Banana Spider Facts & Information
Banana spider is a common name that often creates confusion since some species of banana spiders are extremely venomous and others have only a slightly painful bite. For example, the Brazilian wandering banana spiders, genus Phoneutria, are among the most venomous spiders on Earth and its bite can be deadly to humans, especially children. Fortunately, this spider species is exceptionally infrequently encountered in the U.S. Spiders possessing the common name banana spiders found in the U.S. are able to bite, but their bite is not as harmful or painful as bites from other spiders, like the brown recluse or black widow spider. A banana spider bite is usually less painful than a bee sting and usually doesn’t cause further symptoms. Banana spiders are predators that generally prey upon insects such as flies, beetles, and dragonflies, so they are not likely to bite unless given no other way to defend themselves.

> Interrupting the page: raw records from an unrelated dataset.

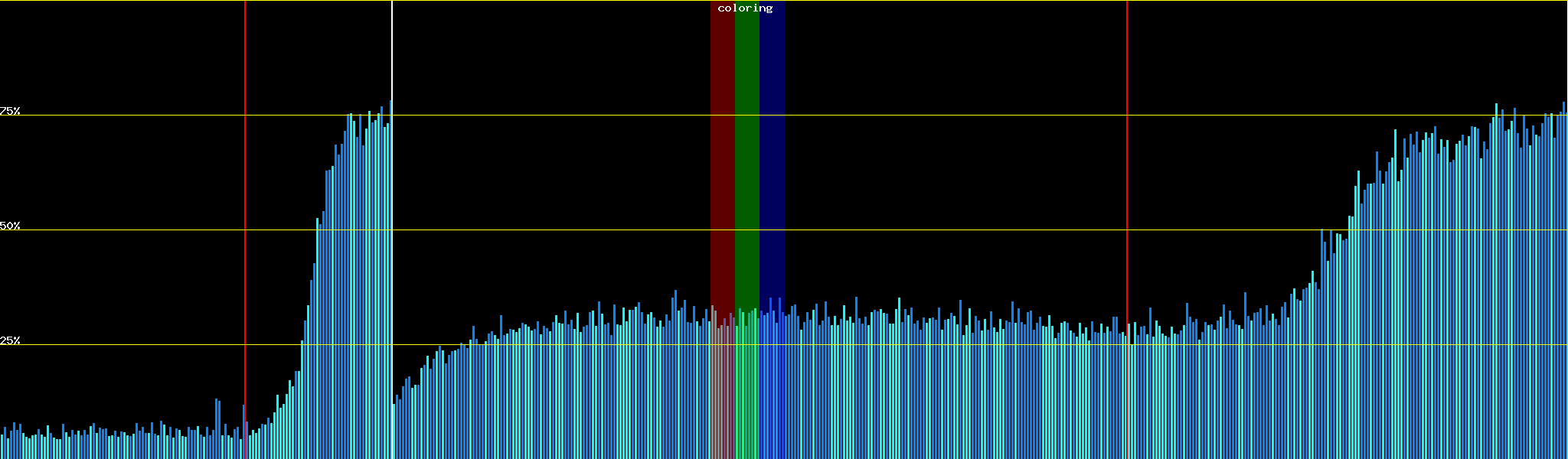Click the first bar at far left edge
1568x459 pixels.
pos(2,448)
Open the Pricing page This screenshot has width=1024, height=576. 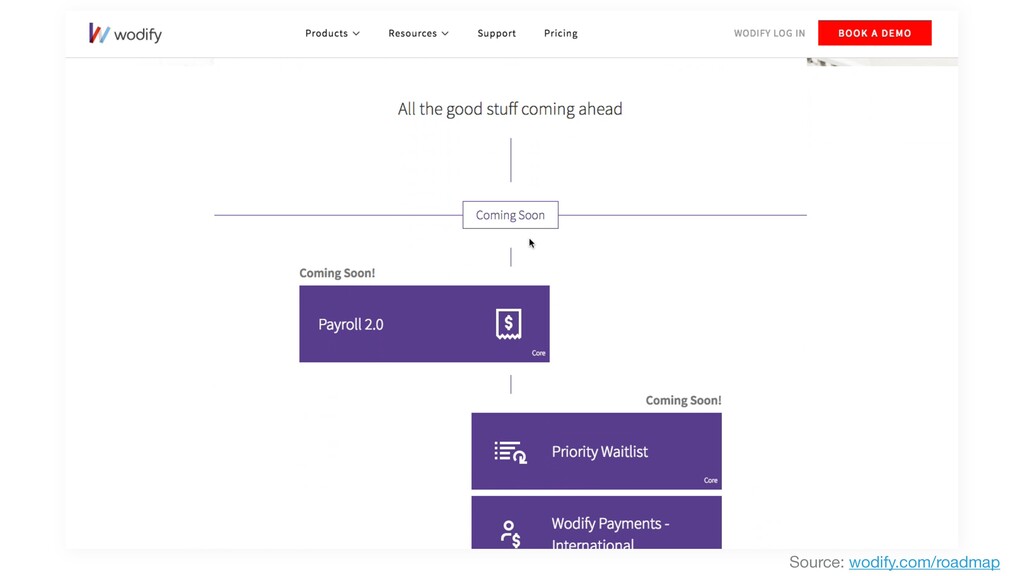[560, 33]
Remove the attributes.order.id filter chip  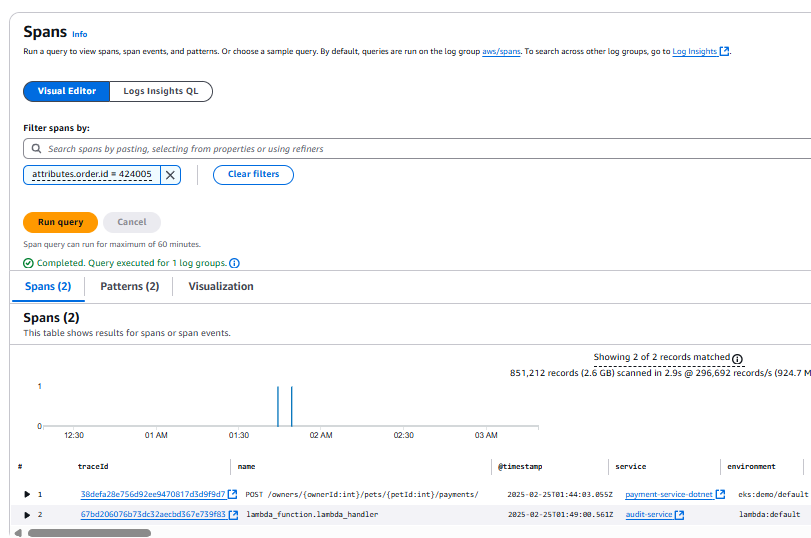point(170,175)
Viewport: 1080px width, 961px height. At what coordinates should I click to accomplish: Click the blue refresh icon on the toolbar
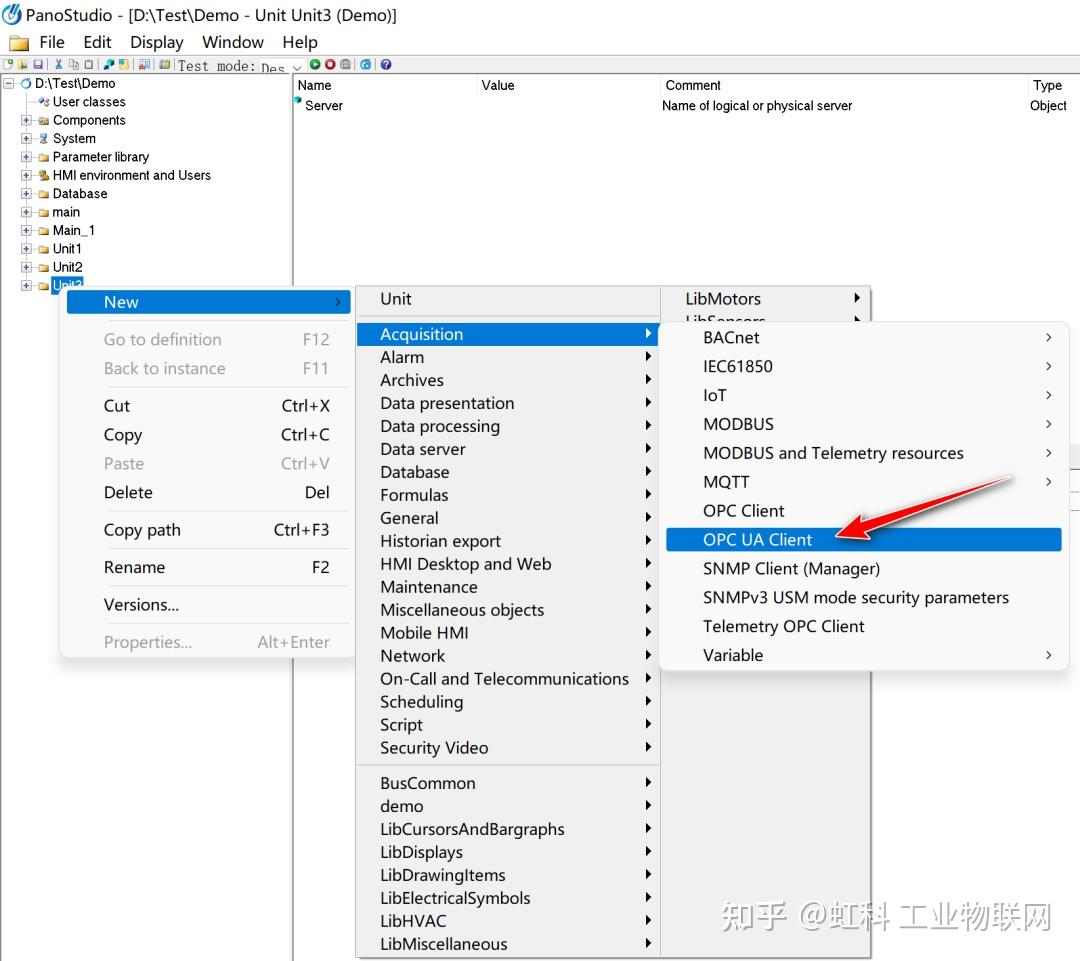click(x=366, y=66)
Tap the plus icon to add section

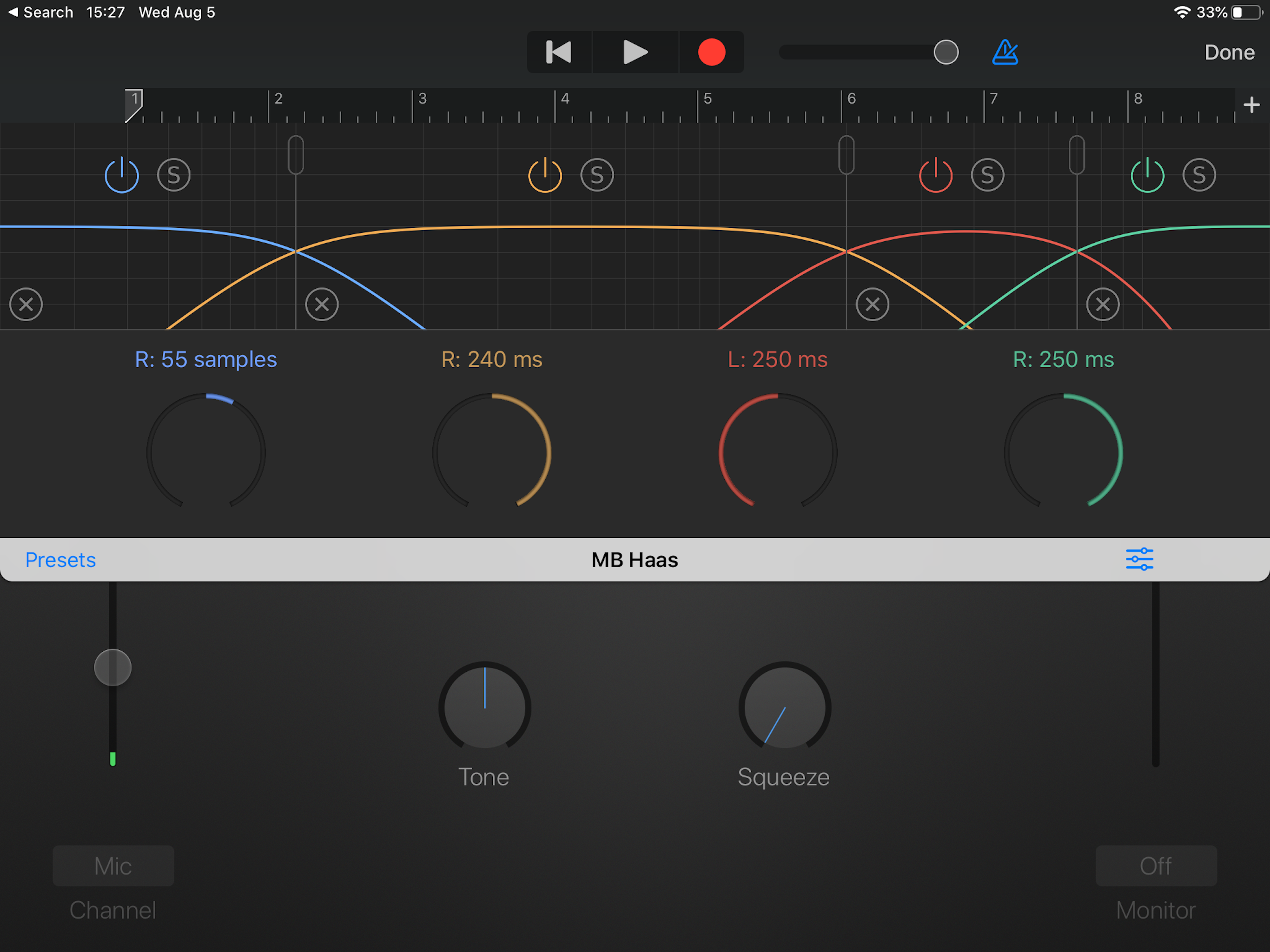[1251, 105]
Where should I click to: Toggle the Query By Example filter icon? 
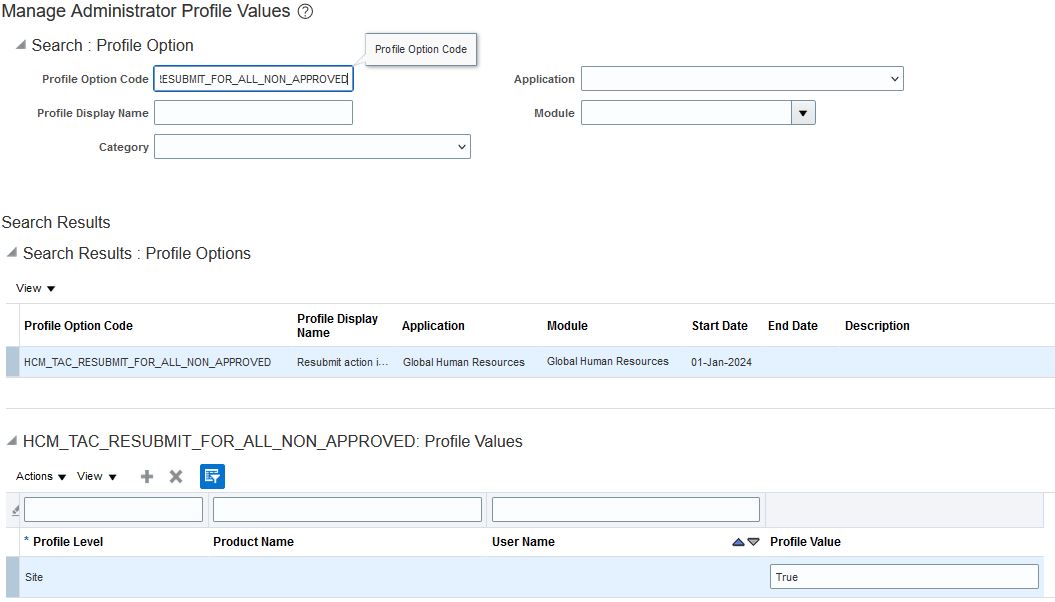coord(212,477)
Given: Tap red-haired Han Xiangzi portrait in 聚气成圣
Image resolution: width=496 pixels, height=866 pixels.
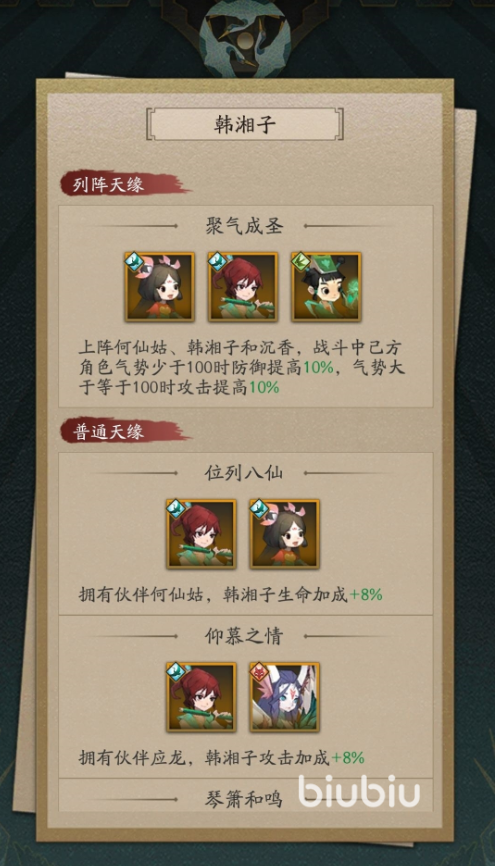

Spiders mistakenly called banana spiders found in the U.S. are generally large, brightly colored and can grow up to about two inches in size, not including leg span. Banana spiders create very large, intricate webs. A spider mistakenly called a banana spider in many parts of the U.S., the Golden Orb spider, is one of the largest web weavers in the United States. Coloration varies; however, the Golden Orb spider is a combination of red, yellow, and black. The name “Golden Orb” does not come from their body coloration but from the color of the silk produced for their webs. It is believed that the yellow/golden color of this silk is defense since the coloration makes it difficult to see in open, sunny areas. These spiders are more often found in the southeastern parts of the U.S. where the weather is generally warmer.